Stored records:
----

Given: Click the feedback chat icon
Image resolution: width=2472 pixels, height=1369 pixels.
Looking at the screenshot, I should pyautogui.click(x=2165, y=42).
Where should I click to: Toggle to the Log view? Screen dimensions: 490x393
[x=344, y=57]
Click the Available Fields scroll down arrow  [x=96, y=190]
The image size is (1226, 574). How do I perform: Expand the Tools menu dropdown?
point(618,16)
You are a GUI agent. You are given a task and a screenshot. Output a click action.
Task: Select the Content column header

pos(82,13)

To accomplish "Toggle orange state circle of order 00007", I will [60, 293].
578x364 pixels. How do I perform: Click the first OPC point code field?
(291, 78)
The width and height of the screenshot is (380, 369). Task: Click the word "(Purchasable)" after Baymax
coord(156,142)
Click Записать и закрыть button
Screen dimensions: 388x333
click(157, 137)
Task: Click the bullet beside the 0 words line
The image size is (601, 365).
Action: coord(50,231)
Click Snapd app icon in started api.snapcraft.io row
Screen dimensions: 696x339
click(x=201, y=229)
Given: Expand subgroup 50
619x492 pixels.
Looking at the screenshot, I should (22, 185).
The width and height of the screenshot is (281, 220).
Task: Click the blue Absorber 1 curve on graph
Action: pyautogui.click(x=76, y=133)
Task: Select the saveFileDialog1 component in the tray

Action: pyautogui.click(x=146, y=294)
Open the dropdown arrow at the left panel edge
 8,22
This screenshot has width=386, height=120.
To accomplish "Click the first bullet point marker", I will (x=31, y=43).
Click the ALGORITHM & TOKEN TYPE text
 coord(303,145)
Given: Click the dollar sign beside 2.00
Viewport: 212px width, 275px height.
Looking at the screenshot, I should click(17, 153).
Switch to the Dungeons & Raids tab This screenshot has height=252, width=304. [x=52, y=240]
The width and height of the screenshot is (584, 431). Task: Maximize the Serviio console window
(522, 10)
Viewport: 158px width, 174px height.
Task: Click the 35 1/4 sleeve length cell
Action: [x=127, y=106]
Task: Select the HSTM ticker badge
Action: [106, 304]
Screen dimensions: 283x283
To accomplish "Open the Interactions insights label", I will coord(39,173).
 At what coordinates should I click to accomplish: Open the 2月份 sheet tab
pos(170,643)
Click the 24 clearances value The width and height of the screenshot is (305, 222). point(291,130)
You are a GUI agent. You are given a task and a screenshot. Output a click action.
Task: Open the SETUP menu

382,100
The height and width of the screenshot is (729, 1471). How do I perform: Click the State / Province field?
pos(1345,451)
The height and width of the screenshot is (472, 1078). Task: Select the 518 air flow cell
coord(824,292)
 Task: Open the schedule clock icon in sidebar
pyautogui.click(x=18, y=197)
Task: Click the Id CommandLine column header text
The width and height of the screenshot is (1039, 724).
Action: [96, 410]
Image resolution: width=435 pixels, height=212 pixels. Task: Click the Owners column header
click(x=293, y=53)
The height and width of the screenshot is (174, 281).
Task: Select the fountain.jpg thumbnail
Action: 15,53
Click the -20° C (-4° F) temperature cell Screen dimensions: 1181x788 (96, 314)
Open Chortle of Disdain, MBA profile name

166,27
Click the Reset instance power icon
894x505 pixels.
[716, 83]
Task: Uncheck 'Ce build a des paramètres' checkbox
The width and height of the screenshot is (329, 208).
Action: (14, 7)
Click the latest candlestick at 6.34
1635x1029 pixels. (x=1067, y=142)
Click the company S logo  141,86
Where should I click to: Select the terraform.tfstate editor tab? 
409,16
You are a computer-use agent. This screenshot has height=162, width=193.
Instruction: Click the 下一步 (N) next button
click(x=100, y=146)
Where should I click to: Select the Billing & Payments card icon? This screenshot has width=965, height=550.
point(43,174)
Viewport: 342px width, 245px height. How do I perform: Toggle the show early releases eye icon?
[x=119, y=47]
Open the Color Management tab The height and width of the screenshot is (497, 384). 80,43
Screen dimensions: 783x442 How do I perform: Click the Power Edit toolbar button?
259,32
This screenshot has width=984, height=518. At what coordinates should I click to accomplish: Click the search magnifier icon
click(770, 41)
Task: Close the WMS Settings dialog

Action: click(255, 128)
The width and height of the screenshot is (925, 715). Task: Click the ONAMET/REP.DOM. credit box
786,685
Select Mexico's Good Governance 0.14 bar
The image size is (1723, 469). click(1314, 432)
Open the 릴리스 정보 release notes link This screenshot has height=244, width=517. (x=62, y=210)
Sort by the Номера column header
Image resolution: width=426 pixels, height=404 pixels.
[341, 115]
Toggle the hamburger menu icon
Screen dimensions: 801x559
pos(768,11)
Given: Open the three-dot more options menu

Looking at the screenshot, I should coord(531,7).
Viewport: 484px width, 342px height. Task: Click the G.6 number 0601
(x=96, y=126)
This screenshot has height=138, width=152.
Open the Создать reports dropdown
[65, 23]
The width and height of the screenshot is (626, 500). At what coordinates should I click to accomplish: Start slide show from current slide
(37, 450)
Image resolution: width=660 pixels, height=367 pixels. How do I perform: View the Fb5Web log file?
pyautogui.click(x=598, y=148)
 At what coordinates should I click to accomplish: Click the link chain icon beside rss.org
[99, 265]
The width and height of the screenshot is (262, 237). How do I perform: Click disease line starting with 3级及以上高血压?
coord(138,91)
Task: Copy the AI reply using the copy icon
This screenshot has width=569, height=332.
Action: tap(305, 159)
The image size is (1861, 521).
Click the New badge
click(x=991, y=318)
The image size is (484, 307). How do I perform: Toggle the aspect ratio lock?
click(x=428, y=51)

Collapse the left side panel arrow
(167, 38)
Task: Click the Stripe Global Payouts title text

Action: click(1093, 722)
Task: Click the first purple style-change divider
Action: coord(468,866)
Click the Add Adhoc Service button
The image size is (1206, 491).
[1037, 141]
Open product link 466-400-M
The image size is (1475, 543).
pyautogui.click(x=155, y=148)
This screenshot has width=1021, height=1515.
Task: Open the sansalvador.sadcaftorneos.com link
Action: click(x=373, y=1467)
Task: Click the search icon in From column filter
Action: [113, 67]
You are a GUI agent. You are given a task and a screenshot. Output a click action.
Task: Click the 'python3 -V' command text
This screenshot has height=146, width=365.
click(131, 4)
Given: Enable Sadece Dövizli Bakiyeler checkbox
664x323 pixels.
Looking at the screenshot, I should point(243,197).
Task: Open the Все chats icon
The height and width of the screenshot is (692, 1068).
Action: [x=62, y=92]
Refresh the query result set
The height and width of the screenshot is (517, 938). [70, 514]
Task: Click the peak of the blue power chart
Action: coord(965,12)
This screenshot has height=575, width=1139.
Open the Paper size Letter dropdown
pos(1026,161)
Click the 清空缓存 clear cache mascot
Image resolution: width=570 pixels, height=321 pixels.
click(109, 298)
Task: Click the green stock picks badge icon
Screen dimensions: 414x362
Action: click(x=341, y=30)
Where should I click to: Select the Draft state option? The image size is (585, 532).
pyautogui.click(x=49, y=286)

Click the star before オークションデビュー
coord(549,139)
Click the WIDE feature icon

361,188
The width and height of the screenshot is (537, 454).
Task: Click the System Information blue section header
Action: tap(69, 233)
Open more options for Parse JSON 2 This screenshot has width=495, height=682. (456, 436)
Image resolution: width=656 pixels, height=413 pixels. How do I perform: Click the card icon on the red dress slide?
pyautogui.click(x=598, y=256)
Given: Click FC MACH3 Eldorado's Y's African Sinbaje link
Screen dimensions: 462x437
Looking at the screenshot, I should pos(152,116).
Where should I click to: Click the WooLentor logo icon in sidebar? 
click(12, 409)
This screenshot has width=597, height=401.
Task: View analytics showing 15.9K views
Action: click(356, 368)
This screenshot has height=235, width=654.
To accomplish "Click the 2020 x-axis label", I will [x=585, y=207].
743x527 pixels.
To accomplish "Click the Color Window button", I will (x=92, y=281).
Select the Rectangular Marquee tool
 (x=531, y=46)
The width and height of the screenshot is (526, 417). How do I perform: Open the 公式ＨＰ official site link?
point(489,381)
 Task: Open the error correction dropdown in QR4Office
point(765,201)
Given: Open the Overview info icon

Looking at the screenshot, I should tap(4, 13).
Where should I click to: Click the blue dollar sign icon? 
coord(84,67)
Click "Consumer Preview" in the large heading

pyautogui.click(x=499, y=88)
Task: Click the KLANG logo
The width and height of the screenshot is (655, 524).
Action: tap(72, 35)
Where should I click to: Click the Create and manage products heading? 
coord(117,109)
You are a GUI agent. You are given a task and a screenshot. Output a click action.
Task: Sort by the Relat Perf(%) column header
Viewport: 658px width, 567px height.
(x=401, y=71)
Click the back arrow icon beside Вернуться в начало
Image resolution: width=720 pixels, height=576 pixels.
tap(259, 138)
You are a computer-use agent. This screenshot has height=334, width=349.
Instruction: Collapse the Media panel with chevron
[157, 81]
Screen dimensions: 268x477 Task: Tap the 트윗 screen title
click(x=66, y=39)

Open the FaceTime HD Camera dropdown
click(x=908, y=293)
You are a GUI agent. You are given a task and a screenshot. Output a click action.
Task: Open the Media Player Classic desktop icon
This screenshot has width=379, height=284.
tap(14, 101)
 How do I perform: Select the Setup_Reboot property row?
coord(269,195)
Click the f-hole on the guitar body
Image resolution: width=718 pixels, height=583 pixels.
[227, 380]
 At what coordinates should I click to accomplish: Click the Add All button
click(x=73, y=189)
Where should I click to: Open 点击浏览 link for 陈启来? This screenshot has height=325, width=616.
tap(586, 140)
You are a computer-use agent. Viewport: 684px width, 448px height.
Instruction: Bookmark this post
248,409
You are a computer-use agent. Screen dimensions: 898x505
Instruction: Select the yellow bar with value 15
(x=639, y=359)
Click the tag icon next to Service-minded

----

> _YOUR TASK_
Reproduce exactly the entries above, limited to the lines from the one with "Click the -20°" through the one with "Open the 릴리스", both included.

> _RESULT_
Click the -20° C (-4° F) temperature cell Screen dimensions: 1181x788 (96, 314)
Open Chortle of Disdain, MBA profile name

166,27
Click the Reset instance power icon
894x505 pixels.
[716, 83]
Task: Uncheck 'Ce build a des paramètres' checkbox
The width and height of the screenshot is (329, 208).
Action: (14, 7)
Click the latest candlestick at 6.34
1635x1029 pixels. (x=1067, y=142)
Click the company S logo  141,86
Where should I click to: Select the terraform.tfstate editor tab? 
409,16
You are a computer-use agent. This screenshot has height=162, width=193.
Instruction: Click the 下一步 (N) next button
click(x=100, y=146)
Where should I click to: Select the Billing & Payments card icon? This screenshot has width=965, height=550.
point(43,174)
Viewport: 342px width, 245px height. How do I perform: Toggle the show early releases eye icon?
[x=119, y=47]
Open the Color Management tab The height and width of the screenshot is (497, 384). 80,43
Screen dimensions: 783x442 How do I perform: Click the Power Edit toolbar button?
259,32
This screenshot has width=984, height=518. At what coordinates should I click to accomplish: Click the search magnifier icon
click(770, 41)
Task: Close the WMS Settings dialog

Action: click(255, 128)
The width and height of the screenshot is (925, 715). Task: Click the ONAMET/REP.DOM. credit box
786,685
Select Mexico's Good Governance 0.14 bar
The image size is (1723, 469). click(1314, 432)
Open the 릴리스 정보 release notes link This screenshot has height=244, width=517. (x=62, y=210)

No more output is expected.